Everyone wants a higher ROAS. Better creative, better targeting, better results.

But here’s something that’s going to sound backwards.

A high ROAS at low spend might be the most expensive mistake in ecommerce.

Here’s what I mean.

We picked up a client running a luxury shower brand. They’d been spending around £5k a month on Meta for a full year. Getting a 4x return consistently. Team was happy. Thought the business was doing well.

Then we looked at the numbers properly.

A 4x ROAS at low spend doesn’t mean the product is limited. It means the product converts and the spend is too low to find out how far it can go.

High ROAS at low volume = underscaled demand.

We took over creative and pushed spend hard. One month later: £700k in revenue. Same product. Same market. Same offer.

The difference wasn’t the product. It was someone being willing to look at a 4x ROAS and say: that’s not a result. That’s a starting point.

Same thing happened with BeyondNine. They came to us doing $300k a month with an 8x ROAS. Their previous agency was worried about frequency. Wanted to protect the efficiency. Our read: you make more money acquiring customers at volume. The 8x ROAS doesn’t mean slow down.

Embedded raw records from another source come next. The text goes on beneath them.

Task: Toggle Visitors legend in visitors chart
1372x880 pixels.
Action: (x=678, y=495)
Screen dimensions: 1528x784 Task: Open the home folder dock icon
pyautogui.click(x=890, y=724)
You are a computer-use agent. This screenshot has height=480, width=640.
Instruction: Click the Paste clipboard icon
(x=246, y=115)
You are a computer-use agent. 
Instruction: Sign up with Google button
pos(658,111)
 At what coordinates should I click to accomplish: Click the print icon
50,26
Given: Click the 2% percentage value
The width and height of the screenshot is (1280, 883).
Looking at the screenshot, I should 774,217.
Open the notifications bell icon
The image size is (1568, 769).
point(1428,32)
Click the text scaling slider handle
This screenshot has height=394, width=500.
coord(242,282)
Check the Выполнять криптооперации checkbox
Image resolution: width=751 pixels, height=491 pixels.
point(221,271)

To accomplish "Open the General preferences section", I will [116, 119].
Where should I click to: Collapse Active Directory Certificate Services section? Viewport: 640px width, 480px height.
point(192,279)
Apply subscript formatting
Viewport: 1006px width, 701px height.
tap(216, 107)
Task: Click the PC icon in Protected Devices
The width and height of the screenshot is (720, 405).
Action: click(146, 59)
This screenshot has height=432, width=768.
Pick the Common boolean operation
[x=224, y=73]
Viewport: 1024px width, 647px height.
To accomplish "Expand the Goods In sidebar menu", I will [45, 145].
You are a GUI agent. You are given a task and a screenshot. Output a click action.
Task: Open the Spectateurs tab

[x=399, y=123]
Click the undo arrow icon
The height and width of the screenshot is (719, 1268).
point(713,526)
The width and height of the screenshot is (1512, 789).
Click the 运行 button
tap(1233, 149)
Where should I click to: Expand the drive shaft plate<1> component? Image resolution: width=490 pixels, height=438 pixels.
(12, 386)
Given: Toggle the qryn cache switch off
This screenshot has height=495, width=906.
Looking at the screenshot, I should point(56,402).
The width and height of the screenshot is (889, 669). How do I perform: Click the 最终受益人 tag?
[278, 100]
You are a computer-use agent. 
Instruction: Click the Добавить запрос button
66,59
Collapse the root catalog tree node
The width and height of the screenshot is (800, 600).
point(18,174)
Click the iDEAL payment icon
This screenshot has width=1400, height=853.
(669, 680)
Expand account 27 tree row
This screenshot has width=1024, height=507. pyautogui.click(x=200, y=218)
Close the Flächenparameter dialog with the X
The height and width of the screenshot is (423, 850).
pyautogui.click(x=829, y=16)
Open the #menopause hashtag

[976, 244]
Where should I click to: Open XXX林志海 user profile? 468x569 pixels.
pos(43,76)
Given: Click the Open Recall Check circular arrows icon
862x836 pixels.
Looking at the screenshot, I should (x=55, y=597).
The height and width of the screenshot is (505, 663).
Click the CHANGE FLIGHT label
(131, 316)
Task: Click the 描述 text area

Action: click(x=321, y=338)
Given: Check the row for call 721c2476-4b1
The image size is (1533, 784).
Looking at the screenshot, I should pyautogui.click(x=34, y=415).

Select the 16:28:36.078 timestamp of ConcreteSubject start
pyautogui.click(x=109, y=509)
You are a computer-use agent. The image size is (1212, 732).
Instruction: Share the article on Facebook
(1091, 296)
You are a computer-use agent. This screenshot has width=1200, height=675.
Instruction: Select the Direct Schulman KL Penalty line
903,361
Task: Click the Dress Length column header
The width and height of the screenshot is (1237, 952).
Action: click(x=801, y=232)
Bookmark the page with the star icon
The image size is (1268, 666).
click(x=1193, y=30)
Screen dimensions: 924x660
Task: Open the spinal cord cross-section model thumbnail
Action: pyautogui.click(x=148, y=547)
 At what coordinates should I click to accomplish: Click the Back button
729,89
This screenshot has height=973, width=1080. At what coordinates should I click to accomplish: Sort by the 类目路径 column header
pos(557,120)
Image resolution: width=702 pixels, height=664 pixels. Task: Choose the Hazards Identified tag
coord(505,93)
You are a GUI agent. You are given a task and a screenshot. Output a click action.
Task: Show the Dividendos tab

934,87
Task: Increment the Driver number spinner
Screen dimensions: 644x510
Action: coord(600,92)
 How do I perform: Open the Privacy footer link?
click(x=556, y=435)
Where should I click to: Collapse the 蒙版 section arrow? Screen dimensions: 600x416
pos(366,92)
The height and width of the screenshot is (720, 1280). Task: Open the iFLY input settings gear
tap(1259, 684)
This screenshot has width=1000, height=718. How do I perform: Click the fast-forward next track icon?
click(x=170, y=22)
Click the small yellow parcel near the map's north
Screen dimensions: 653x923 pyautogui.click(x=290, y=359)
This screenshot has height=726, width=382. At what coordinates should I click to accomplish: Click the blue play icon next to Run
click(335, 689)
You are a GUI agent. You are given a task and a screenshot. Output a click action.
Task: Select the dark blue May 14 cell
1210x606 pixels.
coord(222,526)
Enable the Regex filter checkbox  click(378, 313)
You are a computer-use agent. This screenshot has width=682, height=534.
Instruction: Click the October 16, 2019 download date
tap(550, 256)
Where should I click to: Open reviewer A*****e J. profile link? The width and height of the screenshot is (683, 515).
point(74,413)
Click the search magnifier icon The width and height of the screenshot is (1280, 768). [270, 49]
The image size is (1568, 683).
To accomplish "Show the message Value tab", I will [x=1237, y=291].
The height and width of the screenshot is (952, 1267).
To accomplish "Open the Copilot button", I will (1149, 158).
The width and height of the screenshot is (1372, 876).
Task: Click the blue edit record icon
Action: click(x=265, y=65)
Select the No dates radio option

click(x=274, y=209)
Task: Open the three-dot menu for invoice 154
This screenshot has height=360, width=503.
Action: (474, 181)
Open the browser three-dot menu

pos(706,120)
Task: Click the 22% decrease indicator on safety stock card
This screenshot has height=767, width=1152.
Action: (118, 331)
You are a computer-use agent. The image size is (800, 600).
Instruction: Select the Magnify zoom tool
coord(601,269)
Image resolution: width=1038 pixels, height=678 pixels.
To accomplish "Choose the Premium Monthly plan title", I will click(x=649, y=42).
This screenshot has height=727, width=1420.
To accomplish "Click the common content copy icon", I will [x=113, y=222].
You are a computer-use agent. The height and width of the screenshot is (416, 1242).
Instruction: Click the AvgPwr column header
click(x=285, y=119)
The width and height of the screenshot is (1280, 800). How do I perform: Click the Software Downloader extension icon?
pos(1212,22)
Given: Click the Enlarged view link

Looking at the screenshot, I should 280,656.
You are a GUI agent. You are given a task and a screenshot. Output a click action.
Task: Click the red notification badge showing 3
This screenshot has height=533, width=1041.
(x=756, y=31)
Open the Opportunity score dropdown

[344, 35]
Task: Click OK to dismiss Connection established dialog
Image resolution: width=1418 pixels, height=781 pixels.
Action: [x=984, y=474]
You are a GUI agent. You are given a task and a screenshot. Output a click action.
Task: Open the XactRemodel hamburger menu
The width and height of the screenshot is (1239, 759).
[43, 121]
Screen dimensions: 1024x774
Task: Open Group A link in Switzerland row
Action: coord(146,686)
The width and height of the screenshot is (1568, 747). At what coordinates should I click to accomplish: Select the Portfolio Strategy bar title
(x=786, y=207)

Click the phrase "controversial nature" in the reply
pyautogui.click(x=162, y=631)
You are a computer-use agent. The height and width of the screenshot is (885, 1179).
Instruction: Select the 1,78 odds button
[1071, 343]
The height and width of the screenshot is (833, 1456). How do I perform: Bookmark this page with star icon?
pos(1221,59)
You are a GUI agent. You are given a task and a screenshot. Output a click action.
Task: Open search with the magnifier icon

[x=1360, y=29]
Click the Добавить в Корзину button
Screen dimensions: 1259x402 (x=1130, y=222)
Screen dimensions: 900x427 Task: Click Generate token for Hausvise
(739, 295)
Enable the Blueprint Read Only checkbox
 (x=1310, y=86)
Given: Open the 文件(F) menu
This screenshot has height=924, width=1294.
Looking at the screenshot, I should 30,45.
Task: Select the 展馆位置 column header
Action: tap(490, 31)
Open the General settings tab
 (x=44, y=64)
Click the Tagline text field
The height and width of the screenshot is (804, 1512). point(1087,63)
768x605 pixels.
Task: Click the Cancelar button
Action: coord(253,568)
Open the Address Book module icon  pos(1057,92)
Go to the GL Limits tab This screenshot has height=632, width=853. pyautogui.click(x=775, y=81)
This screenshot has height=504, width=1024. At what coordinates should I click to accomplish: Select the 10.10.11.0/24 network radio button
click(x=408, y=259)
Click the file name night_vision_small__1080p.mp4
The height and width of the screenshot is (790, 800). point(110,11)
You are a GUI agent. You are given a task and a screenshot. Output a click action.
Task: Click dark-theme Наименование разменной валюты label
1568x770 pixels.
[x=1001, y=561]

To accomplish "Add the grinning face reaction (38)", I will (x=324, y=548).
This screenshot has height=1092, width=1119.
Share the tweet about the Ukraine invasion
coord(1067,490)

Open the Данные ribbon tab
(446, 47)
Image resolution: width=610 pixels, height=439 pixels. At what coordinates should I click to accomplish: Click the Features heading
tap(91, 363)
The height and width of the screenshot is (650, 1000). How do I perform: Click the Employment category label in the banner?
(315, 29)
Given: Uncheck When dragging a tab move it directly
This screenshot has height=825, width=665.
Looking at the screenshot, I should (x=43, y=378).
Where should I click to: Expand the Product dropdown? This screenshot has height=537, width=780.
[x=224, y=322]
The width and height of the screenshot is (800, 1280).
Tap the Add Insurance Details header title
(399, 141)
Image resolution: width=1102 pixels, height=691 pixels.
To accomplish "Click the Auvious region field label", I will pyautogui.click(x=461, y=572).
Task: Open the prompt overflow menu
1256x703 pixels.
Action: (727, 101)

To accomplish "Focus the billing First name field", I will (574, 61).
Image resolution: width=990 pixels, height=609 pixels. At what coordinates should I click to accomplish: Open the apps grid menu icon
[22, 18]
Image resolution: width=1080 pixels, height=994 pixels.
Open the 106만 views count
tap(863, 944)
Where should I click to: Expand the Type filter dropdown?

It means spend more.

18 months later: $2M a month.

Here’s the real lesson. It’s not about ROAS. It’s about CPA.

When CPA is low and volume is low, you’re not winning. You’re waiting.

Agencies that protect efficiency at low spend are protecting their client’s comfort zone, not their revenue. They’ve never had to look a founder in the eye and explain why the account is efficient but the business isn’t growing.

Agencies who’ve never been accountable for CPA at scale will always optimise for what looks good on a slide deck. ROAS looks great. Revenue growth looks terrifying.

The question is never: how is my ROAS?

The question is: what would my revenue be if I scaled spend until CPA broke?

If you haven’t found that number, you haven’t found your ceiling.

Reply if you want to find yours.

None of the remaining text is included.